As evident from Fig. 1, the errors in the total energy exhibit a systematic convergence with increasing basis-set size for all three codes. Generally, the maximum error in the total energy can be even roughly one order of magnitude larger than the average error. This is due to the fact that numerical errors are element specific, i.e., some chemical species require a large basis set to be described precisely. This is reflected by the fact that the difference between average and maximum error is more pronounced in the results for FHI-aims and GPAW (Fig. 1) due to the metric chosen to quantify the basis-set completeness, i.e., the x-axis in this figure. While FHI-aims and GPAW use an absolute metric, exciting uses a relative one, i.e., fractions of species-specific values $$R{K}_{\mathrm{max}}^{\mathrm{opt}}$$. In this case, the fact that the developers provide well-balanced, species-specific values for $$R{K}_{\mathrm{max }}^{{{\mathrm{opt}}}}$$ ensures that a similar precision is achieved for all species at a specific fraction of $${(R{K}_{\mathrm{max}}/R{K}_{\mathrm{max}}^{{{\mathrm{opt}}}})}^{2}$$. In turn, this leads to a more consistent precision across material space and thus to smaller maximum errors at a given value of $${(R{K}_{\mathrm{max }}/R{K}_{\mathrm{max }}^{{{\mathrm{opt}}}})}^{2}$$. For all three codes, the average and maximum errors in total energies are roughly one to two orders of magnitudes larger than the ones for relative energies.

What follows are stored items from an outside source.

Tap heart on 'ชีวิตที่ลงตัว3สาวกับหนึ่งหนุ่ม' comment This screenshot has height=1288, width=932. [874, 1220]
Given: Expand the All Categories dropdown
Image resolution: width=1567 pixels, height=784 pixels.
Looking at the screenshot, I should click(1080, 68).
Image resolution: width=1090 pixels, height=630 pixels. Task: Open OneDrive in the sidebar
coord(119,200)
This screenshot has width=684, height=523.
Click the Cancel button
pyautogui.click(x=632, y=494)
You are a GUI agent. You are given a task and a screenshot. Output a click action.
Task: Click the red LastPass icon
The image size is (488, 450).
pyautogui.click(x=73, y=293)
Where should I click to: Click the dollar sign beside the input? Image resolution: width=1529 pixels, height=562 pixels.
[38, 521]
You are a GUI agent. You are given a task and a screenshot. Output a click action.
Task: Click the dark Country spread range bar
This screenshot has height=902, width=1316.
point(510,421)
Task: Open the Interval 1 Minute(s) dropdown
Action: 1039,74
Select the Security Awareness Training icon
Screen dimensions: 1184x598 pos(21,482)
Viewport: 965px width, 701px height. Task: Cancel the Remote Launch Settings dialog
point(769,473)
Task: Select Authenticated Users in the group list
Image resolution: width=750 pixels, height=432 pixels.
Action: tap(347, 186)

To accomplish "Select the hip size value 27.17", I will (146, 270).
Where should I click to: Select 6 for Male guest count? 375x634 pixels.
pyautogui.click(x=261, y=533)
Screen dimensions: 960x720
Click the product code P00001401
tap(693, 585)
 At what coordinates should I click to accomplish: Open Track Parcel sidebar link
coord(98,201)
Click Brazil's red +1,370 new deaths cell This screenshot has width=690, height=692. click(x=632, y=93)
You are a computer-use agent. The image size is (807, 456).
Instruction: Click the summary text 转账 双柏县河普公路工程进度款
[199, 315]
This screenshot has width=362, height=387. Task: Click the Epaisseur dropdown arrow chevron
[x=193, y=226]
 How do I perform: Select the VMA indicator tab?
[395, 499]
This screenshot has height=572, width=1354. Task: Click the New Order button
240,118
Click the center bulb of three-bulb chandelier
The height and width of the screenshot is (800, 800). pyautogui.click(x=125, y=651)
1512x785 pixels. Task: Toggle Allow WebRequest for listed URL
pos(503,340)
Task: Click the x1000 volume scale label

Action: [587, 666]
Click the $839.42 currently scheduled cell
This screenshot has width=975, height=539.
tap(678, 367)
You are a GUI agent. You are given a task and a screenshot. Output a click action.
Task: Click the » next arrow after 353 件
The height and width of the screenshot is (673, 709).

Again, this finding reflects that the main source for imprecisions in the total energy is species specific and leads to a beneficial error cancellation in energy differences.

Eventually, it is important to note that the numerical errors vary considerably for different species, types of bonding, and across methodologies, as detailed in the Supp. Material. Naturally, plane waves are more suitable for quasi-free-electron systems like aluminum, whereas NAOs perform better for inert elements like rare gases or localized covalent bonds. These observations, dating back to the early days of electronic-structure theory and predating modern DFT implementations, are among the historical reasons28 that actually led to the development of the different methodologies discussed in this paper. Accordingly, also the above described trends for the numerical errors, their influence on computed observables, and their numerical as well physical origin have been discussed29,30,31 and reviewed32 in literature before. Most importantly, the finding that errors are largely species-specific can be rationalized by the fact that changes in the kinetic energy of core electrons, despite being orders of magnitude larger than total-energy changes, vanish to first-order in charge-density differences33. For instance, this aspect is directly exploited in the VASP code34,35 for an automatic convergence correction36. Due to this automatic convergence correction, the total energy output of VASP does not necessarily decrease monotonically when Ecut is increased, as it is the case in most common PAW implementations. Accordingly, an analysis of this code-specific aspect goes beyond the scope of this paper. Nonetheless, a complete, consistent VASP data set covering the materials discussed in this work is available via the NOMAD repository at https://doi.org/10.17172/NOMAD/2020.07.29-1. In sec. “Predicting errors for binary and ternary systems”, we will exploit this fact for the three codes exciting, FHI-aims, and GPAW to predict errors a priori for multicomponent systems using information from the elemental solids.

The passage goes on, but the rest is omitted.